Feedspot determines the top literary websites among the thousands on the web through social and search metrics. This is an amazing feat since Dr. Wilkinson’s blog is only one and half years old and it now shares its perch among a prestigious group of literary blogs such as the Harvard Literary Press, which has published non-fiction works since 1913, and Ploughshares, which has published since 1971.
The RavensPerch was created from her desire to give a platform for high quality submissions of poetry, fiction, creative nonfiction and visual arts for writers of all ages. A published poet of five books, the former RBR Teacher of the Year (among many other accolades), Dr. Wilkinson decided to create her blog (after imagining it for five years) by following the advice she offers her students.
“I give them a quote a day; and one was ‘If your dreams don’t scare you, they are not big enough.’ I realized that this dream was scaring me; so I did it,” she explains.
After numerous unsatisfactory attempts to create a do-it-yourself website, she gave in to another of her proffered quotes “If it is worth doing, it is worth doing well” and hired a talented local web master, Ben Marshall of Red Bank, who successfully channeled her desires and requirements to properly “birth her baby.”
“I wanted to make it more experiential, so that people who don’t have time to read everything or even anything can be inspired by the image of the whole page, which changes every day.”
The RavensPerch receives submissions of exceedingly high quality each month from all over the world, and publishes between 85% to 90% of those. A staff of “editors” including her son, Wycliffe, and professional associates, give their time to evaluate and edit submissions. The authors are as young as 8 and as old as 90.
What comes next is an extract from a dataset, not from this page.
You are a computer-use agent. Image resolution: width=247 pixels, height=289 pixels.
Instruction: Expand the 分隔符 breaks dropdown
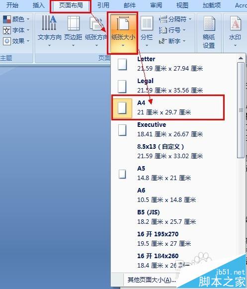175,19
Dr. Wilkinson states, “I wanted to bridge the generational divide and see parents, grandparents and grandchildren all published on the same site. Additionally, I wanted to create a home for established as well as emerging writers.”
She notes a very moving piece she published by a former prisoner under the brutal Saddam Hussein regime, who now writes from the safety of his new home in America.
Criteria to publish require that submissions be original work never previously published, with certain limitations on size and words. Only a $5 reading/administrative fee is charged for submission to help defray the cost of up-keeping such an extensive website. The fee is purposely low so no one is barred from contributing for financial reasons. The website remains a personal, and substantial, investment that Dr. Wilkinson makes for her “Personal calling” to world culture.
As with everything literary for Gretna Wilkinson, the selection of her blog’s name, “The RavensPerch has great meaning.
“The raven is a fearless bird. It will fly into storms, right into the eye,” explains the woman, a former missionary from the jungles of her native Guyana, who immigrated to America to become a poet, author, literary performer and 50-year educator inspiring other students to create their own masterpieces.